Without getting too deep in the weeds of Moore's Law, the writing has been on the wall for the assumption that our computers would get progressively faster for more than a decade now. We can no longer rely on the brute-force engineering of smaller and smaller transistors to make our computers more and more powerful. We are approaching the literal physical limit of how small these transistors can be before individual silicon atoms start becoming unreliable mediums for electrical current.
So while we've pretty come to the end of the easy way to fabricate increasingly powerful computers, this doesn't mean the end of progress as we know it. We'll continue to shrink transistors for years to come, but the next phase is moving beyond the transistor and innovating new processor technology that we haven't even considered yet – and 3D fabrication is the obvious next step.

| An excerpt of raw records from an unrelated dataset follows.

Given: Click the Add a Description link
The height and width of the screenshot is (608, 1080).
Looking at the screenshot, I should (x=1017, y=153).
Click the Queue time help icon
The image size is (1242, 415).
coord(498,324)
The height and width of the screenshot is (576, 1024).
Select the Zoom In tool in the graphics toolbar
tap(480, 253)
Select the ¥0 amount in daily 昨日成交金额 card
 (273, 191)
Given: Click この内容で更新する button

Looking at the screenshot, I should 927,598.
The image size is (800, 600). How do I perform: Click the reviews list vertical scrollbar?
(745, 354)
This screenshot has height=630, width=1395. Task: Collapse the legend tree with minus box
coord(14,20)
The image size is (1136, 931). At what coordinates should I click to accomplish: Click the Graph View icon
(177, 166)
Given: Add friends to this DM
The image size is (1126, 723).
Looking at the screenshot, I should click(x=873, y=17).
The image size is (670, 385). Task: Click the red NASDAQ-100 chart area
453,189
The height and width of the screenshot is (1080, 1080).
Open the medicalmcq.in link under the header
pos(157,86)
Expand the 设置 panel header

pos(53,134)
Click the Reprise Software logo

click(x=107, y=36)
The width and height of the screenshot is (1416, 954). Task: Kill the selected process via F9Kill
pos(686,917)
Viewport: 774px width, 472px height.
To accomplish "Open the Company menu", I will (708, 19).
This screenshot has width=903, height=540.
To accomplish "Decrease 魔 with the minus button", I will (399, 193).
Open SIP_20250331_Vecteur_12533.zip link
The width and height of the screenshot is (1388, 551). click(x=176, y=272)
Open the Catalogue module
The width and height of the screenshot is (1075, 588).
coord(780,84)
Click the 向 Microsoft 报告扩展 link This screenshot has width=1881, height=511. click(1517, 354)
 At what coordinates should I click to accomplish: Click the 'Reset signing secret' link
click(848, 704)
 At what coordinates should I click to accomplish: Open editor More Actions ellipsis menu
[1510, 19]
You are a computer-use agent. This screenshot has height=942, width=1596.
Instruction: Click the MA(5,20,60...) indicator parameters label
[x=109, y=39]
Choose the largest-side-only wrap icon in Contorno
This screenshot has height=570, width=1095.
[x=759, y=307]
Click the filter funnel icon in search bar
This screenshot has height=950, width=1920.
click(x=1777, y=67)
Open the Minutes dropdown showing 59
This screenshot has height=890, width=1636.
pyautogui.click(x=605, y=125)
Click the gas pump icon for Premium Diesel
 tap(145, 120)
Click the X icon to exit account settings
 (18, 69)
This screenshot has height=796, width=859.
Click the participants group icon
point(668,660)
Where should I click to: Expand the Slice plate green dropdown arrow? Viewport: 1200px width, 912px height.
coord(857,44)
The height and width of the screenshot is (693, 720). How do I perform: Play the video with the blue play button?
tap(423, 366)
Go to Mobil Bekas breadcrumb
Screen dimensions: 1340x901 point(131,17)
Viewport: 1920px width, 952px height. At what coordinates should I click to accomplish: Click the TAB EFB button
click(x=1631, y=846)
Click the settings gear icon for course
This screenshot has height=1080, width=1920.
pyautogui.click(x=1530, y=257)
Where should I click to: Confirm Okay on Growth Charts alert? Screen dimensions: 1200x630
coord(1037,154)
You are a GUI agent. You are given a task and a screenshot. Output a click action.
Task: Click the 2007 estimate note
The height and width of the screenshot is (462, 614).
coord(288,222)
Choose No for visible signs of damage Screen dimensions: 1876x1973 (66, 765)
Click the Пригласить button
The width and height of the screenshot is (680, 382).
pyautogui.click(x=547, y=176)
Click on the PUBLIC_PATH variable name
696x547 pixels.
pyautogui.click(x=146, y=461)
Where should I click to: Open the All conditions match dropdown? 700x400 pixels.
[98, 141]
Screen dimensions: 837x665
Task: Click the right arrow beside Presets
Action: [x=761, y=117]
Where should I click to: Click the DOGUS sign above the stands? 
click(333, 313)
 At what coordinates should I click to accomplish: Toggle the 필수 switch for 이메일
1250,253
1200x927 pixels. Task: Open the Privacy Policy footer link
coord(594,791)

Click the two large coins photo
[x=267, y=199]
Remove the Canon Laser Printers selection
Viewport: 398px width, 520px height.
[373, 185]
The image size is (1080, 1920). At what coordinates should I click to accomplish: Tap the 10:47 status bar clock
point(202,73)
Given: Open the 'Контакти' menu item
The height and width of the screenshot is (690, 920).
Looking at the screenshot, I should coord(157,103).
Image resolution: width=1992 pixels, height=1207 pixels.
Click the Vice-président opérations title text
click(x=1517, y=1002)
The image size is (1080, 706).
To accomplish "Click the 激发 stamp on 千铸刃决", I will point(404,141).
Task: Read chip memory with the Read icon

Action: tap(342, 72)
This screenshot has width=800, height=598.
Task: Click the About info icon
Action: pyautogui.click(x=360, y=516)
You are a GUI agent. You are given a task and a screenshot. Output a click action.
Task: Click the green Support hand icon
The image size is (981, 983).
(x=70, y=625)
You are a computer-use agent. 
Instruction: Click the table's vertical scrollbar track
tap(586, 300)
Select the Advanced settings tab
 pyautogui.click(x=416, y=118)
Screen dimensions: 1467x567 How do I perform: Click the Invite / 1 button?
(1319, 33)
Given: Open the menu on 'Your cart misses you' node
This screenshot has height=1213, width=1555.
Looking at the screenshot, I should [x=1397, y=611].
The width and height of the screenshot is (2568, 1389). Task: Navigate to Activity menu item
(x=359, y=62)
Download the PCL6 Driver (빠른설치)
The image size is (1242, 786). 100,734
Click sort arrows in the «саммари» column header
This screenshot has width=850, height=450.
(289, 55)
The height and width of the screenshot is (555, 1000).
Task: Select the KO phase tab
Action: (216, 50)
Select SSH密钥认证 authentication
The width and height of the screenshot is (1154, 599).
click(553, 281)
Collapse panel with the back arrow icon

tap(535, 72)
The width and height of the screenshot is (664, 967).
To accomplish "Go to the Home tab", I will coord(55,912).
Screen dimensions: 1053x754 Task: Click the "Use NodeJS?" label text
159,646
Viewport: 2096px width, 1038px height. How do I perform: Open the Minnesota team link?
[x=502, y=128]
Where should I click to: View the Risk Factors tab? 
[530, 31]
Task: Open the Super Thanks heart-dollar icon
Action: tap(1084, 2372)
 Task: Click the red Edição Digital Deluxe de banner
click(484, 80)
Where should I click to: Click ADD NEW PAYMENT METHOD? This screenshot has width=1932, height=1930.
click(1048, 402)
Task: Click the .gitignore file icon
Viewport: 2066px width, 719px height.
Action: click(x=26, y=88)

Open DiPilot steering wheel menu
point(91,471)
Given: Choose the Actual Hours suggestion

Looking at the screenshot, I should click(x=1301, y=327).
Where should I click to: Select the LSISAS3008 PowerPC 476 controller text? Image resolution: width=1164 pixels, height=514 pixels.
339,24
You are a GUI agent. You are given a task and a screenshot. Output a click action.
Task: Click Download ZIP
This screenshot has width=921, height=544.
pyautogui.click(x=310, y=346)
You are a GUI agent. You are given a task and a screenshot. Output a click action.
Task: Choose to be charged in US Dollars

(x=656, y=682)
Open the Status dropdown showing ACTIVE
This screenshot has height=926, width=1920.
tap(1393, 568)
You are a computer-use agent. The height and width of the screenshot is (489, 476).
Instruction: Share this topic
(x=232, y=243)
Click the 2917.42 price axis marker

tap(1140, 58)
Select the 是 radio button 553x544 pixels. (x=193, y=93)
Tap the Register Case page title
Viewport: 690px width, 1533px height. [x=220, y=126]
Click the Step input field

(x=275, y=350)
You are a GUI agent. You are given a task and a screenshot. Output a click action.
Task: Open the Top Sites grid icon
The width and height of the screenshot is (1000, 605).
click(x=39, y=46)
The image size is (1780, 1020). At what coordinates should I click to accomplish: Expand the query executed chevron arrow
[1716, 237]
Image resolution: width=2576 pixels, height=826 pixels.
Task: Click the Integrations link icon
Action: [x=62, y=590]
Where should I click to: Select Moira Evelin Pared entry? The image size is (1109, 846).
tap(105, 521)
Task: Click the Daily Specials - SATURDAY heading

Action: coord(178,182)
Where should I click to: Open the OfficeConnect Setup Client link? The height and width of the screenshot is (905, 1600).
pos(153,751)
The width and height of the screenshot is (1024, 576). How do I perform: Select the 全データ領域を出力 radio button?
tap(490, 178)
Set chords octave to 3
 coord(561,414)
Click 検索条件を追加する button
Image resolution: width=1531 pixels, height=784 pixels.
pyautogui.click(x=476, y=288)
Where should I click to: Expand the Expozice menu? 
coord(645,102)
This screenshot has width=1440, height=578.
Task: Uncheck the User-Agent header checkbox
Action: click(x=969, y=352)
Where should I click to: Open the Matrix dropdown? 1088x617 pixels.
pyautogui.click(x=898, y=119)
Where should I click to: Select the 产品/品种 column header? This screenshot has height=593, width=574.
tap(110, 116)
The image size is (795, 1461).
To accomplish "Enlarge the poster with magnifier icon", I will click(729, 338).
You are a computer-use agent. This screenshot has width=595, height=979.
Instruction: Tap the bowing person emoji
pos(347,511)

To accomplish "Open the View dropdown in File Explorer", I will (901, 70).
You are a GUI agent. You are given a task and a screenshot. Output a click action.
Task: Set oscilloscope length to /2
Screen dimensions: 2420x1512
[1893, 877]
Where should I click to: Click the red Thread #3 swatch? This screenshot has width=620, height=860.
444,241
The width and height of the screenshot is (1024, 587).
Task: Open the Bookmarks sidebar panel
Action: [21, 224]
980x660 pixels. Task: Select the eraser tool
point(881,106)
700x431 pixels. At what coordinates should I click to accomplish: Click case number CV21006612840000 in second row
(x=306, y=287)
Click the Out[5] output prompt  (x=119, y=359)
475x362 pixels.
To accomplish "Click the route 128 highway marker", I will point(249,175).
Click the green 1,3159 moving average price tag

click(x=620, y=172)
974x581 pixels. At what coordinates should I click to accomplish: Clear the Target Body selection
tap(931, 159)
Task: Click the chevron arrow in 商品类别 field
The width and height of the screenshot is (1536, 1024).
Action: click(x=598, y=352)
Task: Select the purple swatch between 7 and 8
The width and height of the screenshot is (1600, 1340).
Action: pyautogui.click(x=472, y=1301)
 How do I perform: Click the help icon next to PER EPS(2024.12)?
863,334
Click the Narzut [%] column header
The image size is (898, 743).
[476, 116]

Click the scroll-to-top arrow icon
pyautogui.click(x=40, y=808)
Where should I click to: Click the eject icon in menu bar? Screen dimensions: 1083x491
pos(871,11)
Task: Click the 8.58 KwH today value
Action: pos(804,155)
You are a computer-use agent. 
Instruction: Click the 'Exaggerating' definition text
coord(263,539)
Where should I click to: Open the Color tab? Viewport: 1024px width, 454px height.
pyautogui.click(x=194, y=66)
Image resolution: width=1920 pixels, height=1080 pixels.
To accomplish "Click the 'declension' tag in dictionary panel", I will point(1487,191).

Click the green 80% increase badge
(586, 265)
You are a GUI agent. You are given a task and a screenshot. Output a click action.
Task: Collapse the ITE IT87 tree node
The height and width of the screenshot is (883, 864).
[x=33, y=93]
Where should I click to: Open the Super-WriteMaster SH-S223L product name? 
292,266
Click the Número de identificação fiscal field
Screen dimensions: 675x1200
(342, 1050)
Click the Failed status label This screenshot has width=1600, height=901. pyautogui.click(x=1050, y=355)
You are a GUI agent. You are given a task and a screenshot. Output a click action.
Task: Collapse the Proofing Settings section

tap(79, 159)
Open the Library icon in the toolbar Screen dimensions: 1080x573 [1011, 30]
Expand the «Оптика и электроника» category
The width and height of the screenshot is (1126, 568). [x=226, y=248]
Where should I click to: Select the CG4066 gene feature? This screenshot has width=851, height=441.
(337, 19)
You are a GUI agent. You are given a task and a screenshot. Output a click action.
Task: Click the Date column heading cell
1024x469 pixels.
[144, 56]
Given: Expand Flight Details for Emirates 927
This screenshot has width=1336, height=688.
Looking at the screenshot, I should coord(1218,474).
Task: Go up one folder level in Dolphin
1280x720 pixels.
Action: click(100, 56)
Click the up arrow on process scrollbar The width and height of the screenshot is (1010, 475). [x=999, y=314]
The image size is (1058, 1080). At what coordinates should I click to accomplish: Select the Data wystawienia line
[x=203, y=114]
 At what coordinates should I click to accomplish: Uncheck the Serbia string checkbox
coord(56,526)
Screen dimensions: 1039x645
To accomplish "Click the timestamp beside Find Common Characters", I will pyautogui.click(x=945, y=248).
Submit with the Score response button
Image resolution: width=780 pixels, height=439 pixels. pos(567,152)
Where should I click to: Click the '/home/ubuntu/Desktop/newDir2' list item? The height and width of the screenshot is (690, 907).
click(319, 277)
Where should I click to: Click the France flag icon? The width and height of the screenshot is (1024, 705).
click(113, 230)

We've long realized that when you run out of physical space and you need to squeeze in more of something, whether that means transistors, inventory, or even people, start moving upward rather than outward. All you need to do is look at a city skyline or an IKEA warehouse to see this in practice.
AMD's new 3D V-Cache is just the first implementation of many to move in this direction – literally. Expanding the cache available for existing processor architecture is already giving a serious boost to performance, but there's no reason why we can't just start stacking cores as well.
This would require all kinds of new engineering solutions to heat management, physical integrity, power consumption, and the like, but those have always been obstacles in processor innovation – and unlike shrinking transistors to the point where you can literally count the number of atoms you're working with, these latter challenges are much more manageable and hold a lot more promise than trying to somehow fab less-than-1nm dies.